I think I may be from the last great generation of street rats. It’s sad our world has become more dangerous over time and kids now don’t get to spend as much quality time together.   My dad played soccer for the US Men’s national team in the 1972 Munich Olympics so he had a ball at my feet since before I can remember and even lied about my age to get me in the boys’ league when I was 4.


When I was 13, I learned that playing soccer could get me a college scholarship and from then on, it was my goal and soccer became my job. But now there is a mad race for college scholarships - women’s soccer in the United States is becoming much more exclusive and girls in underserved communities are missing out on the chance to play.


In 2012, the NCAA reported that only 4% of its female student-athletes were Latina, and this is in a country that has almost 20% Latino population! The statistics for early pregnancy, and thus sustained poverty cycles, in US inner cities are worse than the 15 communities where I have soccer academies in Mexico and Colombia, so I know that there are still thousands of girls in the US that need someone to speak up for them.


I learned through having set up the Gonzo Academy that when a girl plays sports it doesn’t just change their life, it changes her family, her friends and the entire community. Now I see that empowering women is what will bring peace and prosperity to all of us. I got lucky, and ended up playing professional soccer, working as a sports broadcaster, and travelling the world - all because of soccer. I’m climbing Mt Kilimanjaro with Equal Playing Field for those girls out there who want go out and play but aren’t allowed or don’t have the chance.


There seems to be a sense that we need to “protect” girls, which is maybe partly because of levels of violence against women - but there is also implies an inherent “weakness” in women.


It was hard to be the captain of the Mexico national team, center back, #4—just like Rafa Marquez—and be making $300 a month while I knew he was making millions. Later on it was hard for me to be ESPN sideline reporter, as a FIFA World All Star, when all I was allowed to do was to be the “jock sniff” - chasing the boys around the field to get interviews. ESPN didn’t let me make comments or have my own opinions. I was only allowed to report on things I saw or heard on the field.


But sometimes I wonder, is that discrimination, or is it just businesses at different stages of their evolution?


As I speak to more women around the world I hear they suffered the same way we did yet we kept telling ourselves we were lucky to be on a national team and kept our mouths shut. FIFPro women’s director, former Swedish goal-keeper Caroline Jonsson, calls it “gratitude guilt”. Many amazing players my age, including myself, still have financial problems today because we chose to follow our hearts and listened to our coaches when they told us not to complain or else our program would get cut. Today, female footballers across the globe are discovering that it is not only okay to speak up, it is essential for us to continue to evolutionize our sport, discover our own competitive advantage, and prove our value to society.
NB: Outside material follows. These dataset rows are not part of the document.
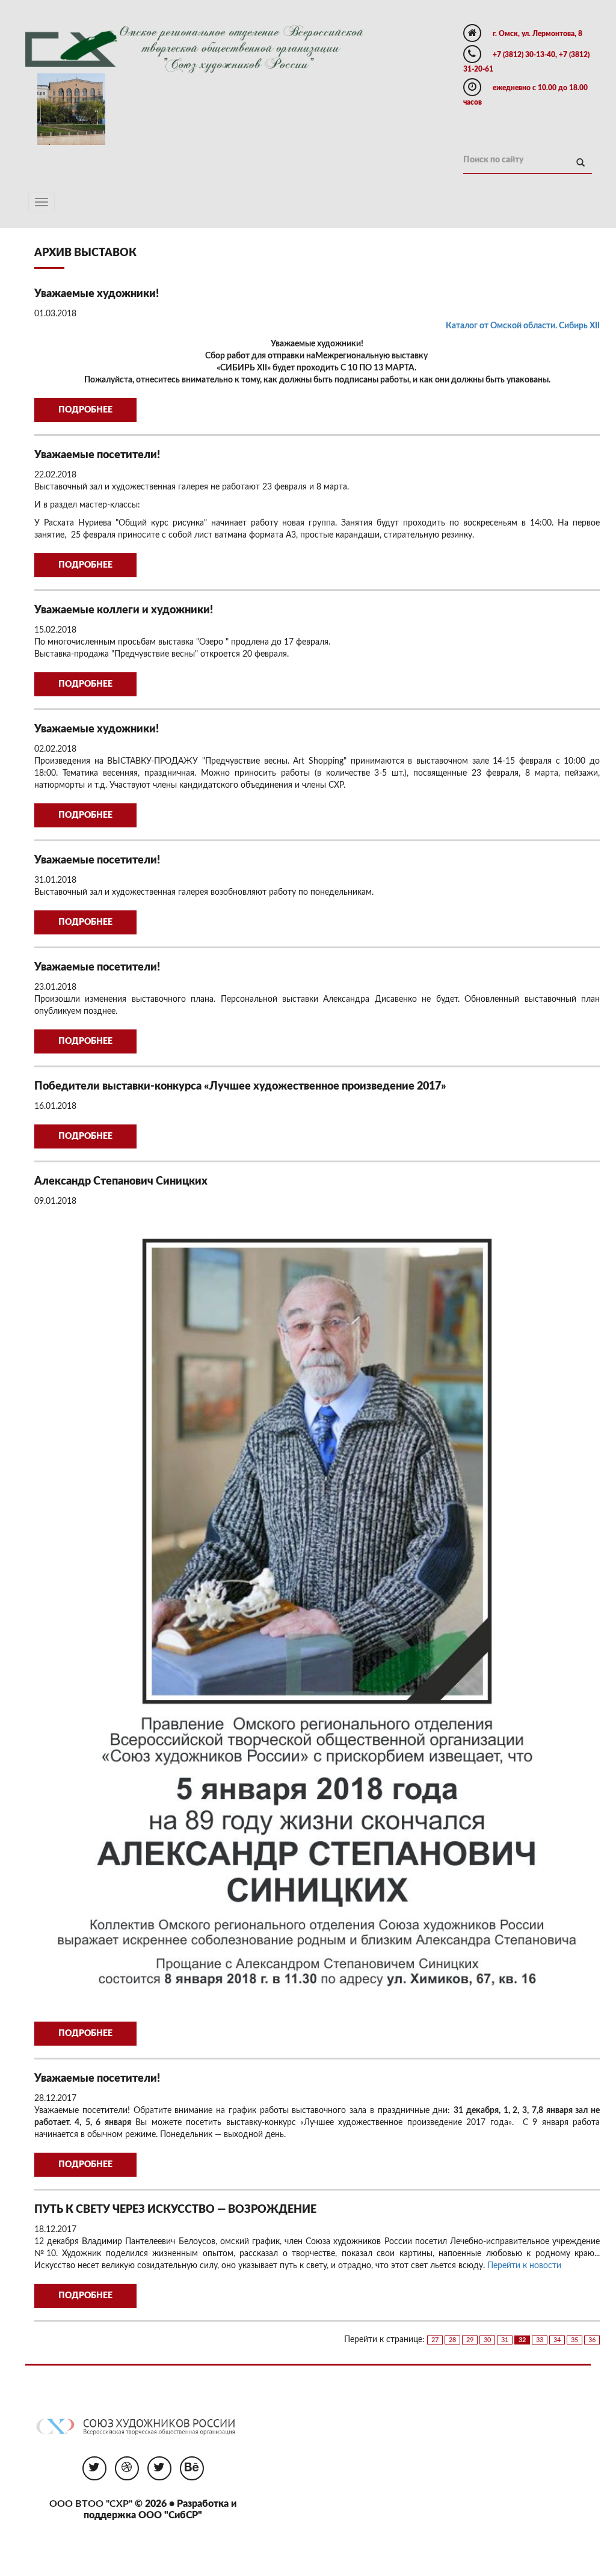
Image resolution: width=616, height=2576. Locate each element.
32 (522, 2340)
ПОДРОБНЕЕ (85, 410)
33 (539, 2340)
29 (469, 2340)
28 (452, 2340)
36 (592, 2340)
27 (435, 2340)
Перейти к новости (524, 2266)
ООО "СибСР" (170, 2515)
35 (574, 2340)
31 (504, 2340)
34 (557, 2340)
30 (487, 2340)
Our world is in dire need of female role models and football is the perfect industry to get them from. The most important work ever is taking place now -  as we see national teams like Ireland and Chile unionizing and demanding basic human rights be met.


My vision for the future is the same as my vision for Gonzo Soccer---a world with more female footballers will be a more peaceful and prosperous world. Football is global - so it could be what unites our world and builds bridges if we want it to.